La première chose qui me vient à l'esprit c'est qu'elle a réussi à mettre en lumière à quel point son expérience l'avait abimée psychiquement ; que le viol répété d'un enfant, parce qu'il a lieu de façon prolongée et durant cette période cruciale où l'on se forme, ne peut qu'être une fabrique à fantômes. Elle réussit à faire comprendre que plus qu'un dommage intime, il s'agit d'un vol de vie. Un vol qui ne pourra jamais être réparé.
Elle nous offre une plongée dans sa psyché qui, même si elle est capable de nous offrir ce récit, est un champ de ruine complet. Et malgré tout, impossible d'avoir véritablement accès à elle, encore plus que dans n'importe quel autre récit ("Il n'y a pas de journal intime, pas de sincérité possible"). Peut-elle également se faire intégralement confiance d'ailleurs ?
Il serait difficile de citer tout ce qui m'a marqué car à l'image de ce qu'elle ressent, les idées fourmillent, ne se développent pas toujours et parfois rentrent en collision. Il me revient en tête :
- ses belles réflexions sur ce que l'on voit, et surtout ce que l'on ne voit pas, l'image du manque ;
- ses réflexions introspectives d'une lucidité désarmante sur son acte créateur. Elle retourne la question dans tous les sens, anticipant les critiques, objections, réflexions que l'on pourrait lui faire. Écrire guérit-il ? Est-il possible ou souhaitable de guérir ? A quel point doit-elle rentrer dans les détails ? Doit-elle au contraire en faire une belle œuvre ? Finalement elle ne répond pas ou peu à ses interrogations qui sont vouées à rester des questions ouvertes qui la tirailleront indéfiniment.
Elle arrive tout de même à cette conclusion plus profonde qu'il n'en a l'air : raconter son récit, avec son bagage intellectuel ou pas, avec style ou pas, peut-être vu comme un double négatif de la possibilité du viol : pourquoi écrit-on ? Parce qu'on le peut
Je l'ouvre en grand.

Je m'étais astreint à ne pas lire vos avis sur Triste tigre et j'ai lu maintenant avec grand intérêt les réactions et notamment les contre-réactions de Claire à celle de Jérémy.
Je comprends parfaitement les points qu'il a soulevés, comme Neige est manifestement d'une inteligence très fine et érudite, on en vient à penser que tout ce qu'elle écrit est marqué du sceau de la lucidité. Mais je trouve en effet que l'apparente incohérence de ses postures au fil des pages ne vient que renforcer la principale vérité du livre : son expérience lui a complètement détruit sa psyché, elle l'empêche définitivement de penser "normalement", elle est un fantôme. condamnée à errer à ressasser ("mes propos avanceront toujours masqués" p. 52). Le livre est profondément pessimiste mais nécessaire.
Je maintiens grand ouvert.

DES INFOS AUTOUR DU LIVRE
Les textes de Neige Sinno
Articles et entretiens

Les textes de Neige Sinno

Voici la présentation des deux livres publiés en français avant Triste tigre : un recueil de nouvelles, puis un premier roman.

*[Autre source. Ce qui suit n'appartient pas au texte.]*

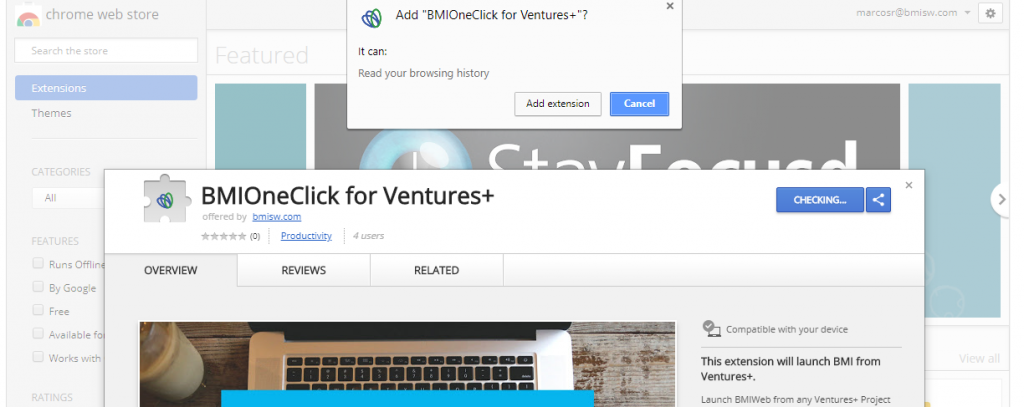
Task: Click the share icon beside CHECKING button
Action: click(878, 200)
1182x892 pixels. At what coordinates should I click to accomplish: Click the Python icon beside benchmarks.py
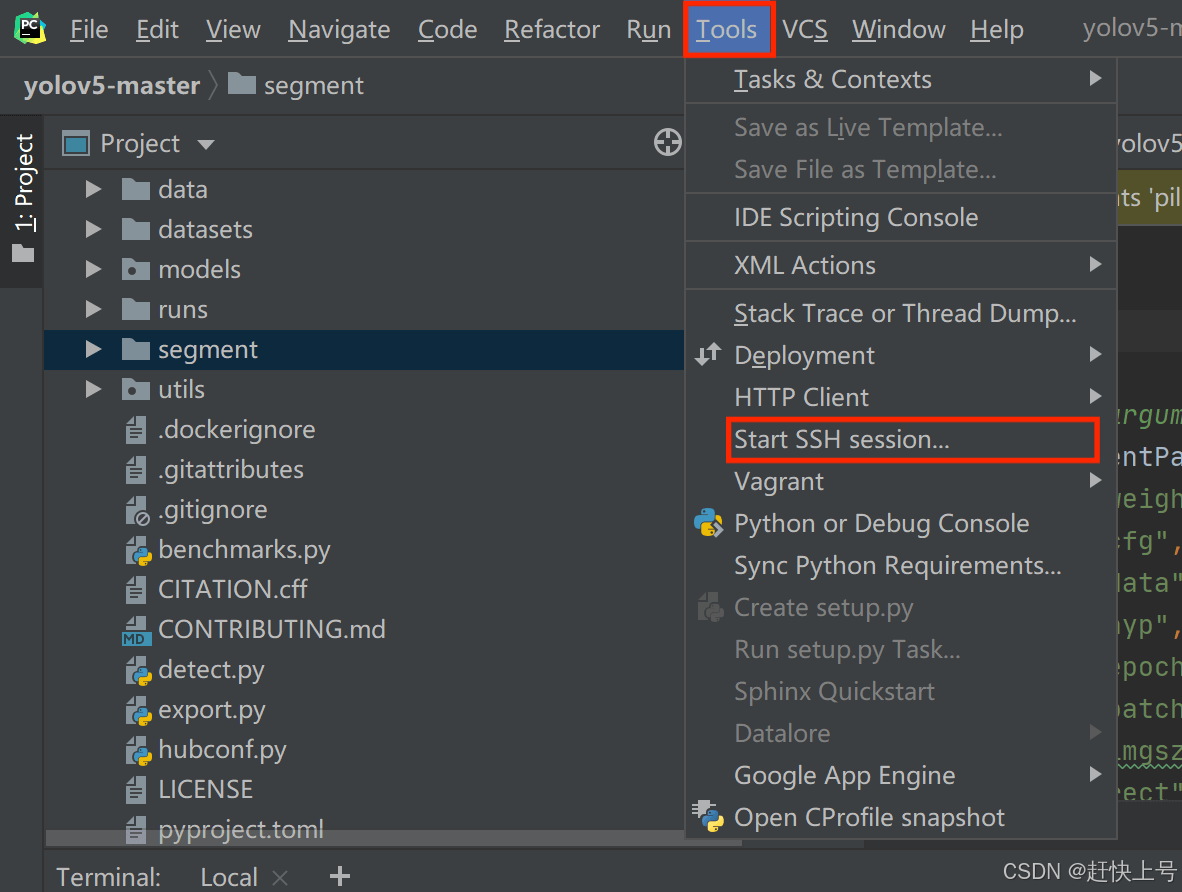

La vie des rats, Marseille, La Tangente, 2007
La Vie des rats est un recueil de douze nouvelles qui racontent des moments de vies à la dérive se croisant sur les routes du sud de la France et dans les rues de Marseille. Des personnages attendent que quelque chose arrive, se demandant vaguement ce qui est arrivé avant ou ce qui arrivera ensuite, comme si le réel était pour eux dans une brume, impossible à distinguer clairement. Par moments, une combinaison de hasards et d'actes de volonté leur permet d'avoir pour quelques instants le sentiment d'exister, leur révélant alors la présence des autres. Un livre sur la jeunesse et la solitude, ces abîmes dont on ne peut s'échapper qu'en acceptant de se perdre un peu.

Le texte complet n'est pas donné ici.